TORONTO — U.S. President Donald Trump will arrive Sunday for a Group of Seven summit in a country he has suggested should be annexed and as he wages a trade war with America's longstanding allies.
Trump's calls to make Canada the 51st U.S. state have infuriated Canadians, and Prime Minister Mark Carney, who won his office by pledging to confront the U.S. president's increased aggression, now hosts the G7 summit.
Carney asserted this week that Washington no longer plays a predominant role on the world stage, imposing tariffs for access to its markets and reducing its contributions to collective security.
Carney has decided to abandon the annual practice of issuing a lengthy joint statement, or communiqué, at the summit's conclusion as French President Emmanuel Macron did at the G7 summit in France in 2019.
The document typically outlines the consensus reached by leaders on summit issues and provides a roadmap for how they plan to tackle them.

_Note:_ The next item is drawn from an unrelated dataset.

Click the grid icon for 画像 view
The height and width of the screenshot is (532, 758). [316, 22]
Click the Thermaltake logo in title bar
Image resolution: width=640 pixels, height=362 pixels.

Trump roiled the 2017 meeting in Italy over the climate change passage in that summit's final statement. He then withdrew his support from the 2018 communiqué after complaining he had been slighted by then Canadian Prime Minister Justin Trudeau, the host that year.
The leaders of the world's richest countries begin arriving Sunday in the resort town of Kananaskis, Alberta in the Canadian Rockies.